Dort stand auch ein Lautsprecherwagen der Demonstranten über den Musik gespielt wurde, die zum Tanzen und Feiern anregte. Dies nahmen die zum Teil vermummten, aber nicht in schwarz gekleideten Personen zum Anlass, den Lautsprecherwagen der Polizei, der ebenfalls in den Menschenmob geriet, einmal kräftig durchzuschütteln.
Ein Anderer setzte sich auf die Motorhaube und wieder andere klemmten Blumen hinter die Scheibenwischer. Die Polizisten fanden dies gar nicht gut – vielleicht erinnerten sie sich an den schrecklichen Vorfall vom 2. Juni, bei dem einzelne Gewalt bereite Demonstranten aus dem Schwarzen Block ein Einsatzfahrzeug der Polizei und deren Insassen mit Steinen beworfen hatten und nur schwer verletzt entkamen. Glücklicherweise aber blieb es in diesem Fall friedlich. Den Polizisten selbst geschah nichts, sie wurden nur geschüttelt. Ein Dienstfahrzeug aber wurde demoliert: Scheibenwischer abgeknickt, Blinker eingeschlagen. Ein Fahrzeug hatte einen Plattfuß.
Die Polizei-Fahrzeuge wurden auch teilweise geschmückt.

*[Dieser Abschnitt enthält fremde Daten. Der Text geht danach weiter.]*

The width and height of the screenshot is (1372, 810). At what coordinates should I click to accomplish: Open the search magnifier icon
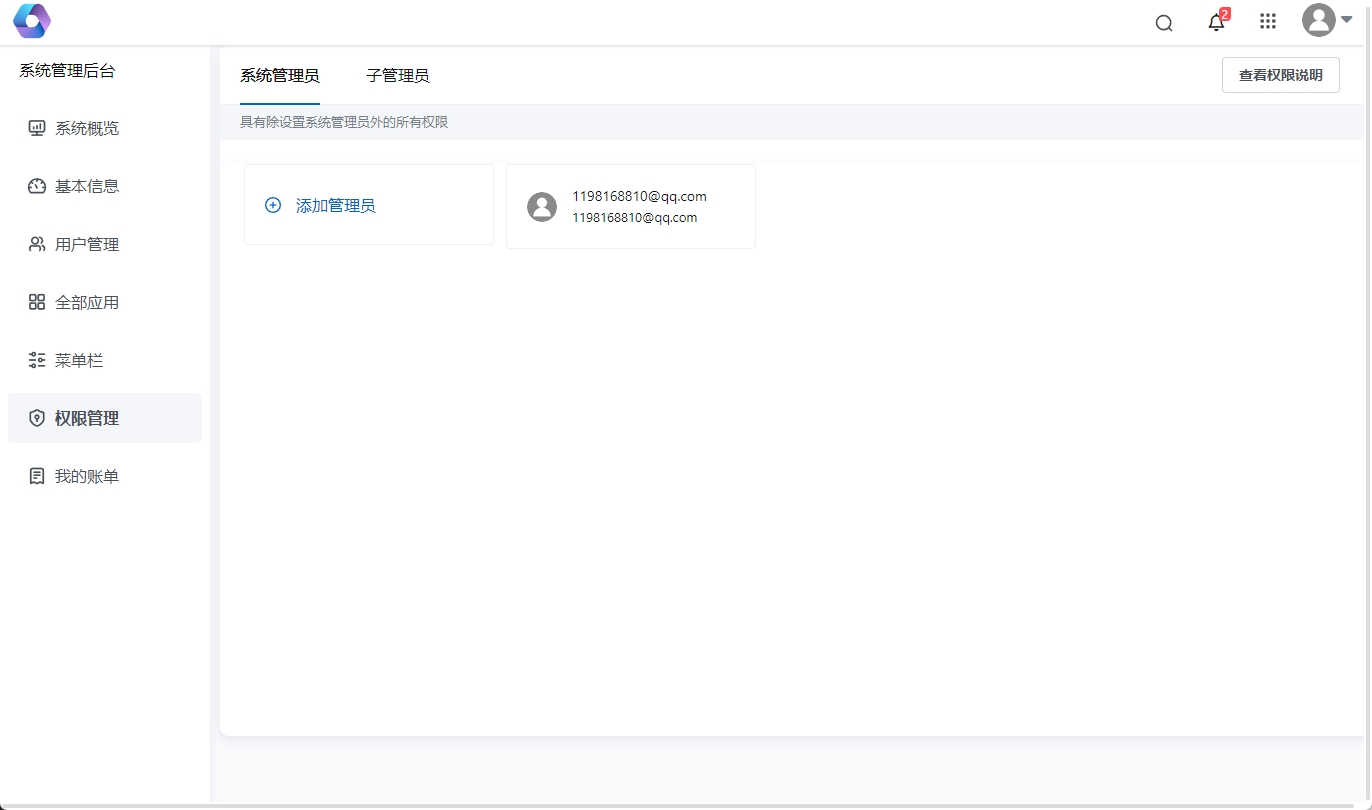[1164, 23]
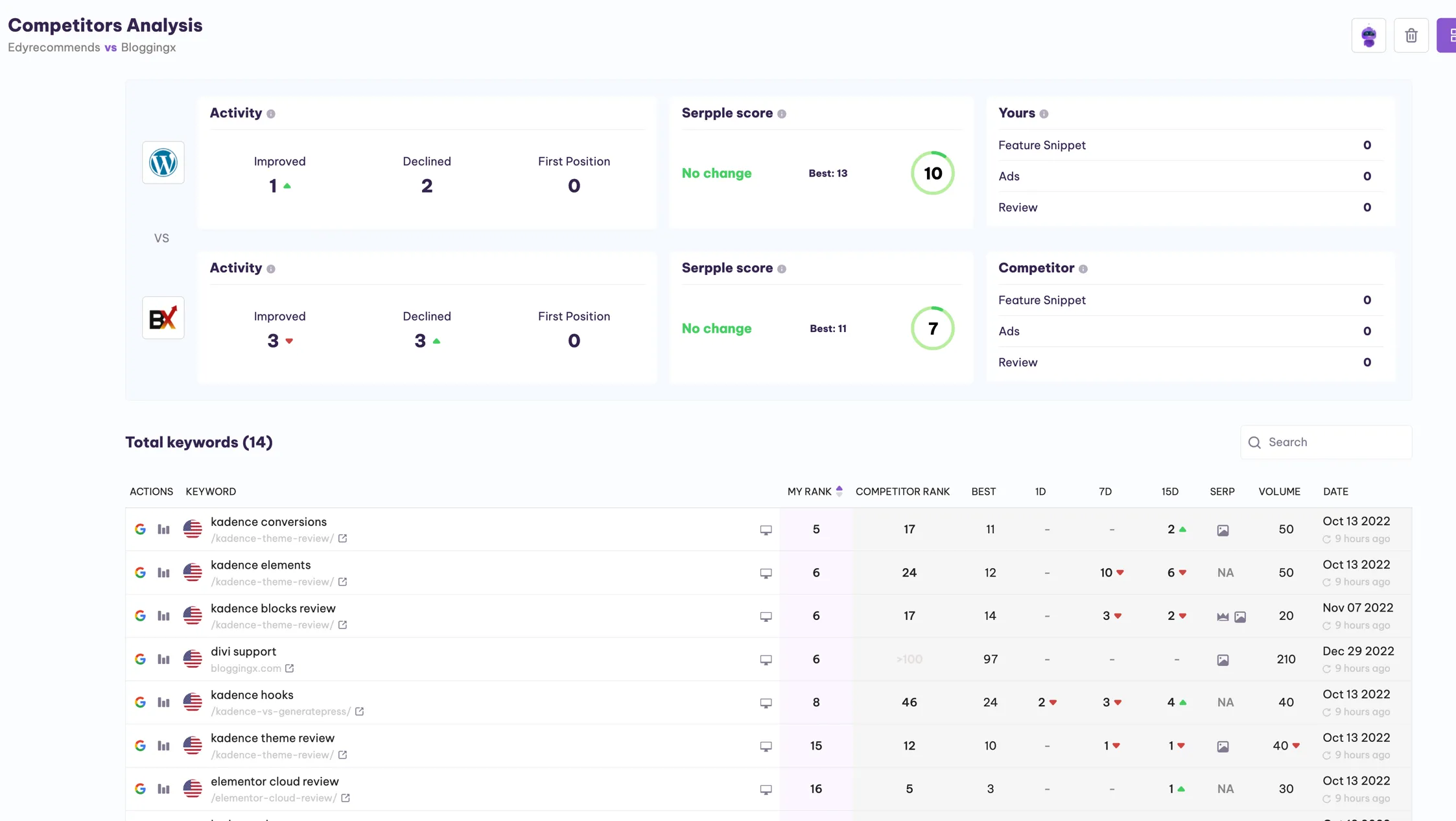Click the desktop device icon on kadence elements row
The height and width of the screenshot is (821, 1456).
[x=766, y=573]
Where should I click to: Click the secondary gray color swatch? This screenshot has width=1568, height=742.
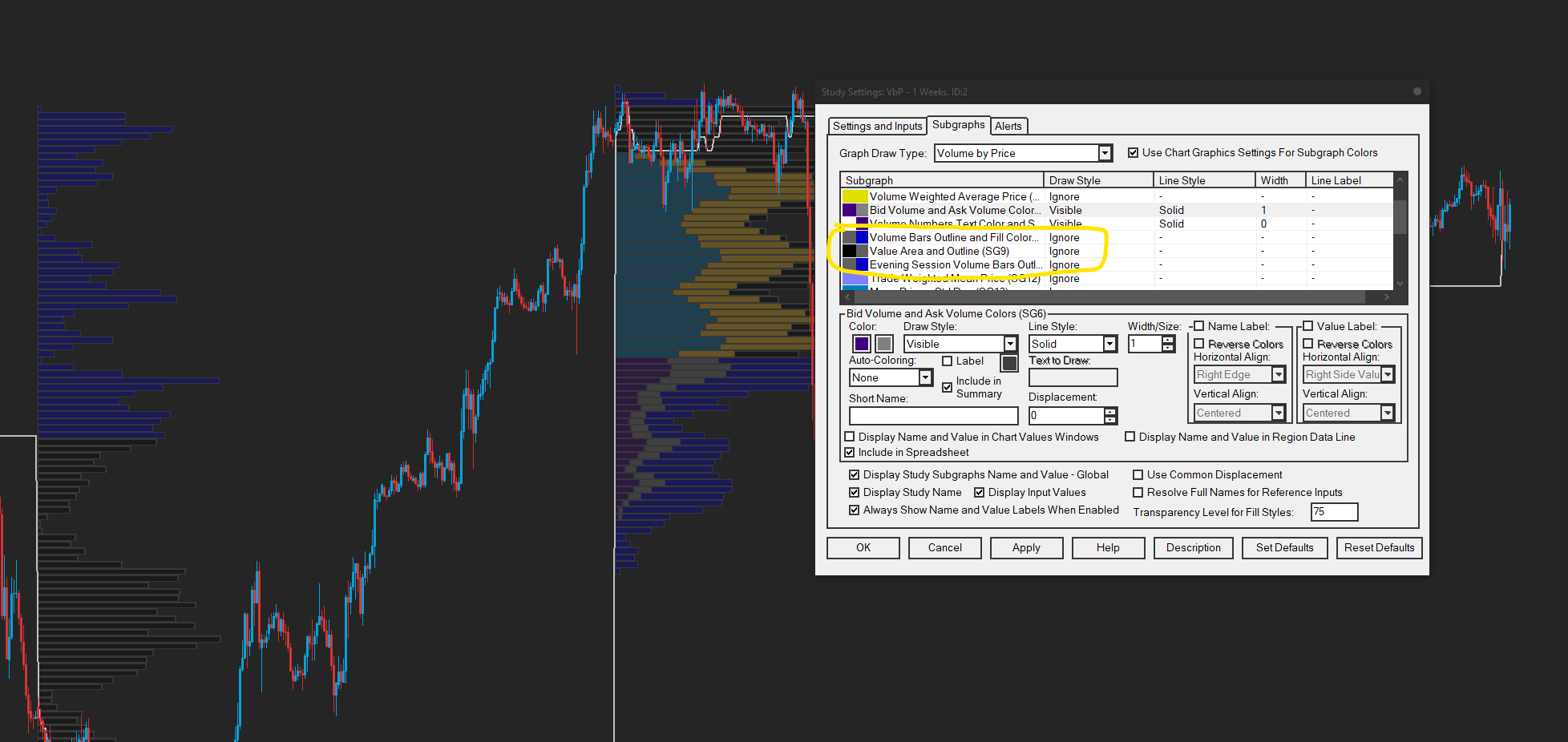click(x=883, y=344)
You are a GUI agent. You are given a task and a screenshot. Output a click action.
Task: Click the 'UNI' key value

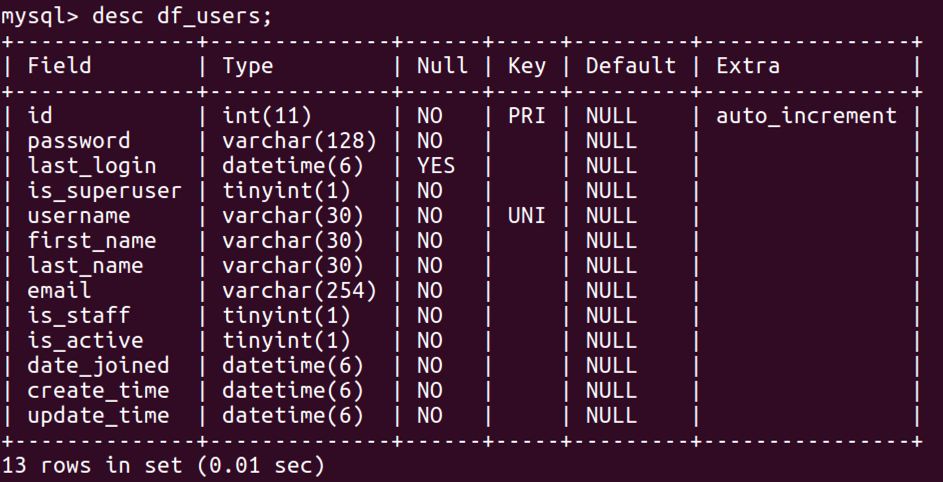[526, 216]
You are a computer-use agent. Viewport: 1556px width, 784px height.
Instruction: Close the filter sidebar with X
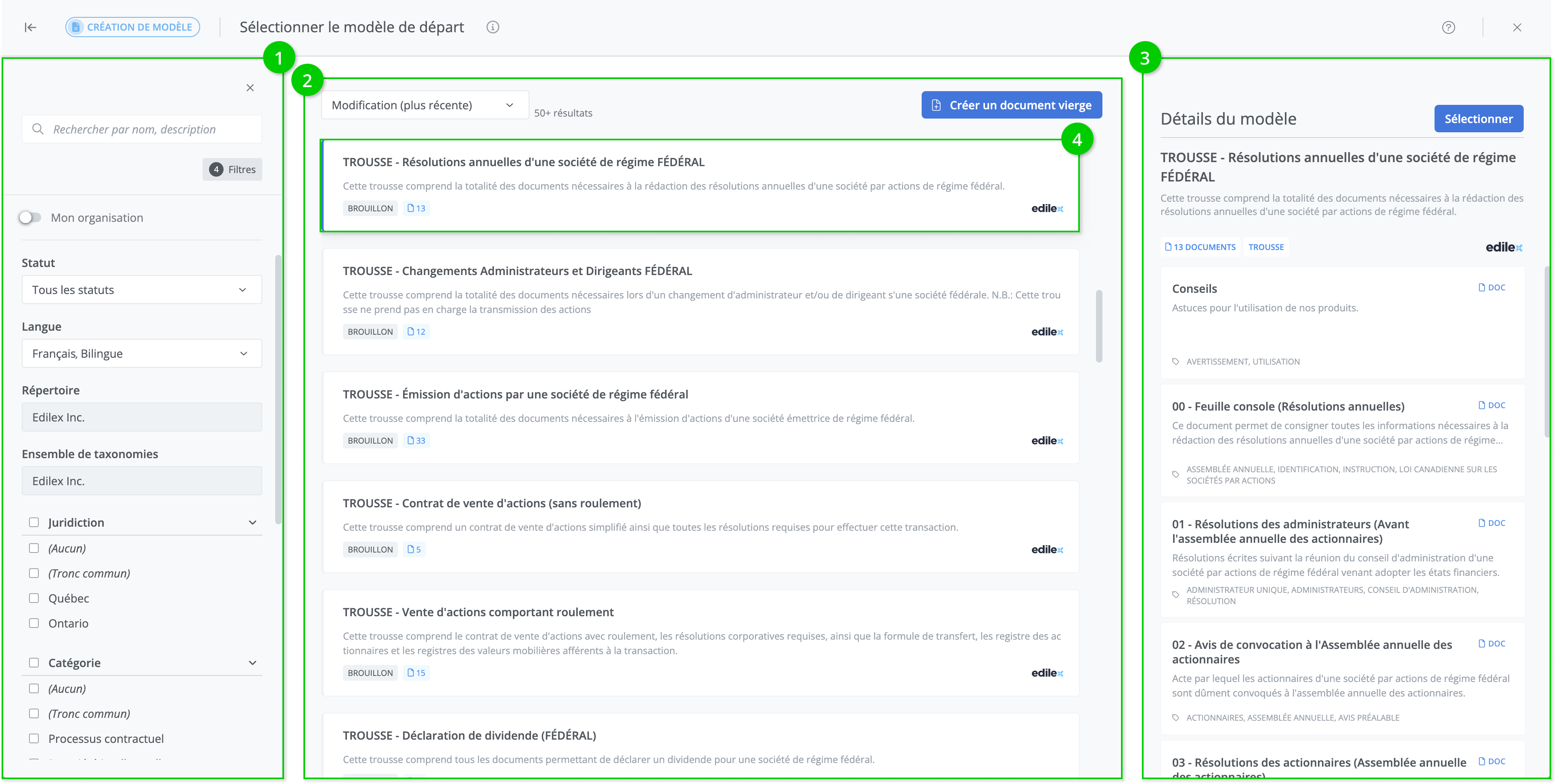250,88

Aus den Lautsprechern deines Polizeiwagens klang derweilen etwas Verzweiflung: „Bitte lassen Sie uns weiterfahren“.
Einige Minuten später wurde es deutlicher: „Vergessen Sie nicht, wir haben auch Schusswaffen dabei!“
Auch diesen Worten wichen die partyfreudigen Demonstranten nicht. Nun gab der Fahrer des Wagens Gas und schoss durch die fliehende Menschenmenge in Richtung Wald. Dort warteten die Beamten in ihren Wagen vor den Barrikaden auf Hilfe. Die G8-Gegner ließen die Polizisten, die sich in ihren Wagen verschanzten in Ruhe.
Um 19.31 Uhr stürmten Polizisten aus allen Richtungen in den Wald.
Die Demonstranten wichen ohne Gegenwehr zurück. Einige gingen in den Ort „Steffenshagen“, andere fuhren sofort in ihr Camp.
Zuvor hatte die Polizei noch eine kleinere Menschenblockade aus dem Weg geräumt. Die Holzbarrikaden im Wald wurden kurzerhand abgetragen und mit Räumpanzern durchbrochen. Durch den Wald irrten noch bis in die Nacht einzelne Demonstranten. Die Lage stabilisierte sich.